In chlorine dioxide delignification and bleaching the formation of chlorate is undesirable because it does not react with lignin and is harmful to the environment. Chlorate is mainly formed from the in-situ generated hypochlorus acid which is also the main reason for AOX formation. In previous literature scavengers of hypochlorous acid such as sulfamic aicd, DMSO, and hydrogen peroxide have been added to bleaching stages to reduce AOX formation but less attention has been paid to chlorate reduction. This paper thus focuses on the reduction of chlorate content caused by the following additives, sulfamic acid, DMSO, hydrogen peroxide, and oxalic acid. The results show that only sulfamic acid and DMSO reduce chlorate formation under our chlorine dioxide prebleaching conditions.

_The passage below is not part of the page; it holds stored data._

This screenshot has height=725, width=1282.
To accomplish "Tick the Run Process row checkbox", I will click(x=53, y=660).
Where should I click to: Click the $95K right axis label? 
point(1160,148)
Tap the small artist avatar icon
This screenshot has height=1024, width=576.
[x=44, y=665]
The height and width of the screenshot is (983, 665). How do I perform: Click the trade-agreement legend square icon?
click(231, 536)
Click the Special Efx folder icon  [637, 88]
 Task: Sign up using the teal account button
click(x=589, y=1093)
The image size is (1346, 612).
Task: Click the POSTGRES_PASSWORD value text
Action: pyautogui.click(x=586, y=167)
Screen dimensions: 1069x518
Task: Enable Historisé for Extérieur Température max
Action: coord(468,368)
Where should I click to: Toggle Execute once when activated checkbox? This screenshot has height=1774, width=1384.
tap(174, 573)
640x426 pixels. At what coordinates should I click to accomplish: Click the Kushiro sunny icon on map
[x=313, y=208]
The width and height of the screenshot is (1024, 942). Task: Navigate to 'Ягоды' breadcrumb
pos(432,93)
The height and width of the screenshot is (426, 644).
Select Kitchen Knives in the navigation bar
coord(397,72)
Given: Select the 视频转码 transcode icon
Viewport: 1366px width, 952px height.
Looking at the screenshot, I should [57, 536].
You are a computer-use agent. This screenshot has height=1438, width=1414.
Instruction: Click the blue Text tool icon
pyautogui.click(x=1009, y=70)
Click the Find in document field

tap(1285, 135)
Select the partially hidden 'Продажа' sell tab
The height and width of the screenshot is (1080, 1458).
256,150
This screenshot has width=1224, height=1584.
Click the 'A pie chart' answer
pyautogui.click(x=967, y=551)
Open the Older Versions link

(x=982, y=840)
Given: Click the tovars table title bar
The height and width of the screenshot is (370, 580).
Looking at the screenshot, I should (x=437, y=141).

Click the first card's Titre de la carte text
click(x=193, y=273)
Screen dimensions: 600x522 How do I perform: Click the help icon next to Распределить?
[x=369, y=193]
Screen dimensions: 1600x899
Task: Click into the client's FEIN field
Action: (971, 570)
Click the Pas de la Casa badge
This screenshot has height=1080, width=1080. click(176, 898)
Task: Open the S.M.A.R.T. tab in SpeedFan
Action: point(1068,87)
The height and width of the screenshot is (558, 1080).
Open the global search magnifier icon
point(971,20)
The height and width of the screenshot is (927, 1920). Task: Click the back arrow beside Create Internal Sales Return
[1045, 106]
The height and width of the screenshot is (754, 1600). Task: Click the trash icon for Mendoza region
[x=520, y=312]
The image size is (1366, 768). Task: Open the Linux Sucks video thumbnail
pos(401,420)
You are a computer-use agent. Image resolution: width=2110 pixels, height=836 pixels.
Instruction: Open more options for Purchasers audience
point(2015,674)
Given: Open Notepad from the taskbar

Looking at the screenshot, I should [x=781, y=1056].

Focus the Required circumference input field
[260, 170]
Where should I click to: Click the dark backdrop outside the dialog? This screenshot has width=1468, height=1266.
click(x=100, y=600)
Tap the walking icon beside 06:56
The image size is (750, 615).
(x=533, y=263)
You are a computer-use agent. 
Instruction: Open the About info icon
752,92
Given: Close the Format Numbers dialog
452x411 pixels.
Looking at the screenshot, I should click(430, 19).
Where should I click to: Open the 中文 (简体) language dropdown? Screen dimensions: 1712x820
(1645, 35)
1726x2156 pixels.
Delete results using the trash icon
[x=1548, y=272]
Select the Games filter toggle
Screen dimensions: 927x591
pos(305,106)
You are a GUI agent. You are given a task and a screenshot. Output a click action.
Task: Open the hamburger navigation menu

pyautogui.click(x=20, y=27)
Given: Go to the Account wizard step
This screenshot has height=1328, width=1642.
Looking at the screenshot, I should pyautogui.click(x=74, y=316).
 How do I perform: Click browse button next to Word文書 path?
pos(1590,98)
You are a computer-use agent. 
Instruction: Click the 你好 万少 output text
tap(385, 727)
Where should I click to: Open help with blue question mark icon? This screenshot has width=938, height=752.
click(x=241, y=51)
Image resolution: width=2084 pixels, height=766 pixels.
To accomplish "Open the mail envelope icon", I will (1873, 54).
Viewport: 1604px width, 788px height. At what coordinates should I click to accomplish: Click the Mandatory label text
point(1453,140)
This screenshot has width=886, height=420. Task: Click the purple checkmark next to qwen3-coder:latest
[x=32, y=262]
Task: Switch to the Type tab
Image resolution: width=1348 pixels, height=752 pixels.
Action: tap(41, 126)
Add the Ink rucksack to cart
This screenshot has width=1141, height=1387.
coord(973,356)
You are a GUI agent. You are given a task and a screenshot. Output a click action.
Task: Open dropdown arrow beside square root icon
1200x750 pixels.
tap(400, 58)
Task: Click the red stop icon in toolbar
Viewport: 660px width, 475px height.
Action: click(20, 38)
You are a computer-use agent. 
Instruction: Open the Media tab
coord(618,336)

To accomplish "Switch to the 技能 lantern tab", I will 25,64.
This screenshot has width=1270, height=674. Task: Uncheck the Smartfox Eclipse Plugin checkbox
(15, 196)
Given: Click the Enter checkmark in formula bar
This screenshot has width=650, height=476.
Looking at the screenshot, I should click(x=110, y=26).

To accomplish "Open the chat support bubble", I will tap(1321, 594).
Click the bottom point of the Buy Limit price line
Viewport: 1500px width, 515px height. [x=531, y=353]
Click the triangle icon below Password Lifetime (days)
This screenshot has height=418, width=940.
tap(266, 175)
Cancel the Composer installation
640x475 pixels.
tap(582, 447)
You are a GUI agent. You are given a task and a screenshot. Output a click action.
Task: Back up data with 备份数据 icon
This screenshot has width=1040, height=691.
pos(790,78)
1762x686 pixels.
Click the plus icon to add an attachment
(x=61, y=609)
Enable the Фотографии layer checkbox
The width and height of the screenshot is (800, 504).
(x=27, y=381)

Results by UV spectroscopy and pH adjustment show that scavengers react with hypochlorous acid much faster than with chlorine. Hydrogen peroxide and oxalic acid react with HClO/$Cl_2$much slower than DMSO and sulfamic acid do. The reason for the ineffectiveness of hydrogen peroxide and oxalic acid is ascribed to their slow reaction rates with HClO compared to that of chlorate formation. The fact that only 30-35% of the chlorate can be reduced by sulfamic acid and DMSO when charged in same mole ratio to chlorine dioxide, suggested that the reaction rate of DMSO and sulfamic acid with hypochlorous aicd are of the same magnitude as that of chlorate formation.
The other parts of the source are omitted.